Aujourd'hui, le Grand Gaby vient de l'Empire du Milieu. C'est un Chinois de l'entreprise qui me sauve de l'épuisement sur les cinq derniers kilomètres, en transportant mon chargement dans la benne de son 4X4 jusqu'à l'unique campement de Kéniéba.
Et quel campement! Le plus pauvre qu'on puisse imaginer! Un sol de terre battue , un lit au drap sale et déchiré à force d'usage, un toit de tôle ondulée. Un trou pour les toilettes, un seau pour se laver qu'il ne faut pas oublier de remplir au bon moment, quand il y a de l'eau dans les tuyaux.
Au moins j'y suis au repos pendant deux jours.

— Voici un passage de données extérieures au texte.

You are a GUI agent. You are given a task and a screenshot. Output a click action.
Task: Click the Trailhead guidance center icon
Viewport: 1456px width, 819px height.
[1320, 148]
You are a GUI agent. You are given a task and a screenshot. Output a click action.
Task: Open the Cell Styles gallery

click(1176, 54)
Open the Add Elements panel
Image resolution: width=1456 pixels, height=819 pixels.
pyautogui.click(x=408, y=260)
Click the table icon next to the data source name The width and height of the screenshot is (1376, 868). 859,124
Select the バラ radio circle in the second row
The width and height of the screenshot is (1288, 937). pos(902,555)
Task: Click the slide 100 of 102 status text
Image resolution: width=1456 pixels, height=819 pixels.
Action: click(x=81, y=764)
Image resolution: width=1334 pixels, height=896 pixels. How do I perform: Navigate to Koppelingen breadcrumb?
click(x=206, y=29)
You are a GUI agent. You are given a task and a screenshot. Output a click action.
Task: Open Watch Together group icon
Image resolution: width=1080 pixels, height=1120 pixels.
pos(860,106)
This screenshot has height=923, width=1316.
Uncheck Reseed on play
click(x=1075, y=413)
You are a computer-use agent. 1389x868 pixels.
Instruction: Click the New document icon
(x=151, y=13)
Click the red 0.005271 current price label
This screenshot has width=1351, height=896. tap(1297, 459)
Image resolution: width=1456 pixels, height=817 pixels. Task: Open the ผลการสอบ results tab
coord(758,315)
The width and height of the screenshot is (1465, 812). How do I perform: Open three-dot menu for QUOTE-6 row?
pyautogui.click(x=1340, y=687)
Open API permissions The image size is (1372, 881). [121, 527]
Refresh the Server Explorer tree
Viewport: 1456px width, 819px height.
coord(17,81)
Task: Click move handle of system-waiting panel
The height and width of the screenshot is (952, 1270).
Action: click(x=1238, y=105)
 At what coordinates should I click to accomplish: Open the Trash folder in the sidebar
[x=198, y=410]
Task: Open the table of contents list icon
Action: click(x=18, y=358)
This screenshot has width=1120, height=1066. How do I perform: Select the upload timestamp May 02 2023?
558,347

Dans la nuit, tout brûle alentours.
Beaucoup d'Africains déplorent ces incendies, dont ils savent qu'ils sont causés volontairement par le braconniers, entre autres. Depuis que je suis parti de Kaolack, il y a plus d'un mois, je ne vois que feu et fumées, j'entends crépiter le long des routes, et les arbres calciner. Oui, la déforestation est bêtement en marche. Les arguties des quelques partisans du feu ne parviennent pas à convaincre les Africains eux-mêmes. Ce sont de vieilles pratiques qui ne cadrent plus avec l'urgence écologique que nous connaissons.
Premiers
contacts avec le Mali, paisible, assoupi dans la chaleur de l'ouest. Car je suis bien à l'Ouest, maintenant...
A l'Ouest du Mali!
Ce qui surpend en arrivant ici, c'est la disparition de « Donne-ca-do ». Au début, on ne comprend pas... Un gars sur le chemin qui m'accompagne, va à mon rythme, et sans rien me demander... Et ici les marmots qui viennent me dire « Bonjour Toubab », avec un grand sourire. Je prête l'oreille, j'attends... « Donne-ca-do » n'est pas là... La gentillesse, simplement.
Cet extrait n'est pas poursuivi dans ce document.